Spasms are controlled by heavy sedation with benzodiazepines. Chlorpromazine and phenobarbital are commonly
used worldwide, and IV magnesium sulfate has been used as a muscle relaxant. A significant problem with all these
treatments is that the doses necessary to control spasms also cause respiratory depression; thus, in resource-limited
settings without mechanical ventilators, controlling spasms while maintaining adequate ventilation is problematic,
and respiratory failure is a common cause of death. In locations with ventilation equipment, severe spasms are best
controlled with a combination of sedatives or magnesium and relatively short-acting, cardiovascularly inert,
nondepolarizing neuromuscular blocking agents that allow titration against spasm intensity. It is important to
establish a secure airway early in severe tetanus. Ideally, patients should be nursed in calm, quiet environments
because light and noise can trigger spasms. Tracheal secretions are increased in tetanus, and dysphagia due to
pharyngeal involvement combined with hyperactivity of laryngeal muscles makes endotracheal intubation difficult.
Patients may need ventilator support for several weeks. Thus tracheostomy is the usual method of securing the
airway in severe tetanus. Cardiovascular instability in severe tetanus is notoriously difficult to treat. Rapid
fluctuations in blood pressure and heart rate can occur.

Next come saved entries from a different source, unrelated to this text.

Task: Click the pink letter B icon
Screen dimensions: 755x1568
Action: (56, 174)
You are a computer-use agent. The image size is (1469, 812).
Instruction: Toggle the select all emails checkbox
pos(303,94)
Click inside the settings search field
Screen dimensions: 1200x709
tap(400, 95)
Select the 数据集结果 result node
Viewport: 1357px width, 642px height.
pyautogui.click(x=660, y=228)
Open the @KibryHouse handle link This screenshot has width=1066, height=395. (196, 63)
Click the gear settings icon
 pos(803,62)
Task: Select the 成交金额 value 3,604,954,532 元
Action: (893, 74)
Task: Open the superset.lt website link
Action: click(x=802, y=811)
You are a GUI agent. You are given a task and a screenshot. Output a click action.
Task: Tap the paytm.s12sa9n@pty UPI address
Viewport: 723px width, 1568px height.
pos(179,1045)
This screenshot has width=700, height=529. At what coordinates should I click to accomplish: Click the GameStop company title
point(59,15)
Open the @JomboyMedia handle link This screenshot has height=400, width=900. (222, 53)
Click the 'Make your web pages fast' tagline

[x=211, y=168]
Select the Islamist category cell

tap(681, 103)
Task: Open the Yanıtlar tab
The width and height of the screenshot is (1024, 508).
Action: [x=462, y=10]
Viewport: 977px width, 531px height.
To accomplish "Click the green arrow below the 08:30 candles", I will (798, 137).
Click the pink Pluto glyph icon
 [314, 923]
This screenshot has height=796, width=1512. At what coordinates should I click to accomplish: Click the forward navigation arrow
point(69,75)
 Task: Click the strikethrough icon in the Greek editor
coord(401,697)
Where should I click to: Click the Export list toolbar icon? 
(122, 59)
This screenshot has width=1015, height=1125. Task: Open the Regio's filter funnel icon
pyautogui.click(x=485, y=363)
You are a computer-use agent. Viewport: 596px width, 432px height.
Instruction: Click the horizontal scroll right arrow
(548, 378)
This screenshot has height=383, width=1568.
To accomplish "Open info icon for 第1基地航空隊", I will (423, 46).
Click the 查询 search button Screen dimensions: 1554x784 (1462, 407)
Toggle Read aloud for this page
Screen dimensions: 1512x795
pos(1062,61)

Cardiovascular stability is improved by increasing sedation
with IV magnesium sulfate (plasma concentration, 2–4 mmol/L or titrated against disappearance of the patella
reflex), morphine, fentanyl, or other sedatives. In addition, drugs acting specifically on the cardiovascular system
(e.g., esmolol, calcium antagonists, and inotropes) may be required. Short-acting drugs that allow rapid titration are
preferred; Recovery from tetanus may take 4–6 weeks. Patients must be given a full primary course of
immunization, as tetanus toxin is poorly immunogenic and the immune response following natural infection is
inadequate. For the prognosis, the rapid development of tetanus is associated with more severe disease and poorer
outcome; it is important to note time of onset and length of incubation period. Tetanus is prevented by good wound
care and immunization The WHO guidelines for tetanus vaccination consist of a primary course of three doses in
infancy, boosters at 4–7 and 12–15 years of age, and one booster in adulthood. Individuals sustaining tetanus-prone
wounds should be immunized if their vaccination status is incomplete or unknown or if their last booster was given
>10 years earlier. Patients with an inadequate vaccine status who sustain wounds not classified as clean or minor
should also undergo passive immunization with TIG. It is recommended that tetanus toxoid be given in conjunction
with diphtheria toxoid in a preparation with or without acellular pertussis: DTaP for children <7 years old, Td for 7-
to 9-year-olds, and Tdap for children >9 years old and adults.